* [QUOTED TEXT]

Written evidence submitted by Daniel Greenberg, Counsel for Domestic Legislation, Office of Speaker's Counsel, House of Commons (FTP0010)

 

Observations on the Draft Fixed-term Parliaments Act 2011 (Repeal) Bill

 

Introduction

 

  1. This note draws attention to some technical aspects of the Draft Fixed-term Parliaments Act 2011 (Repeal) Bill (“the Draft Bill”)[1].

 

Clause 2(1): Revival of prerogative powers

 

  1. Clause 2(1) says that the Royal prerogative powers of dissolution of Parliament “are exercisable again, as if the Fixed-term Parliaments Act 2011 had never been enacted”.

 

  1. It is an open question, ultimately for the courts, whether this proposition can as a matter of law achieve exactly what it says. 

 

  1. When the Fixed-term Parliaments Act 2011 (“the 2011 Act”) stated in section 3(2) that “Parliament cannot otherwise be dissolved” it did, as a matter of law, remove part of the Royal prerogative (expressly saving the prerogative power of prorogation in section 6(1)).

* [PROBLEMS TO WORK ON]
**a)** Please summarize the written evidence on the Fixed-term Parliaments Act repeal bill in two sentences.
**b)** Write the next part of the written evidence on the Fixed-term Parliaments Act repeal bill, picking up after its final sentence.

* [DATA PROVIDED]
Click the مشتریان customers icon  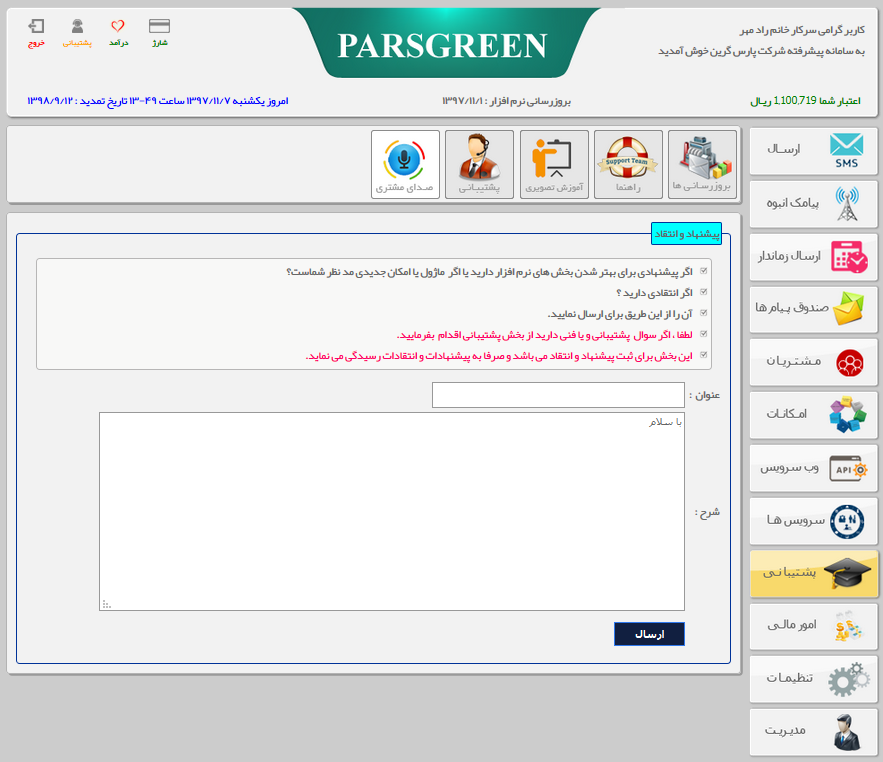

* [SOLVED PROBLEMS]
**a)** The note draws attention to technical aspects of the Draft Fixed-term Parliaments Act 2011 (Repeal) Bill, beginning with clause 2(1), which says that the Royal prerogative powers of dissolution of Parliament are exercisable again as if the 2011 Act had never been enacted. Whether that proposition can, as a matter of law, achieve exactly what it says is called an open question, ultimately for the courts; the note also observes that section 3(2) of the 2011 Act did remove part of the Royal prerogative, while section 6(1) expressly saved the prerogative power of prorogation.

**b)**
 

  1. So what is the effect of the repeal of that provision? 

 

  1. Were the original prerogative power statutory, and had the 2011 Act repealed it, the effect of the Draft Bill in repealing the repeal would not be to revive the previously repealed enactment without express words, by virtue of section 15 of the Interpretation Act 1978; but the express words of clause 2(1) would undoubtedly be enough to rebut the presumption of section 15 and to revive the original enactment.

 

  1. But the prerogative is not an enactment and therefore one is driven back to a purposive interpretation of the Draft Bill[2]. As to that, the Draft Bill is clear as to the policy desire: to re-establish the prerogative of dissolution as if it had never been interfered with.

 

  1. But there is still a problem. As a matter of fact and constitutional history, Parliament excised a piece of the Royal prerogative in 2011. Parliament now wishes to repair the damage caused by that excision, and asks the courts and other readers to treat the prerogative powers “as if the Fixed-term Parliament Act 2011 had never been enacted”.

 

  1. But it was enacted.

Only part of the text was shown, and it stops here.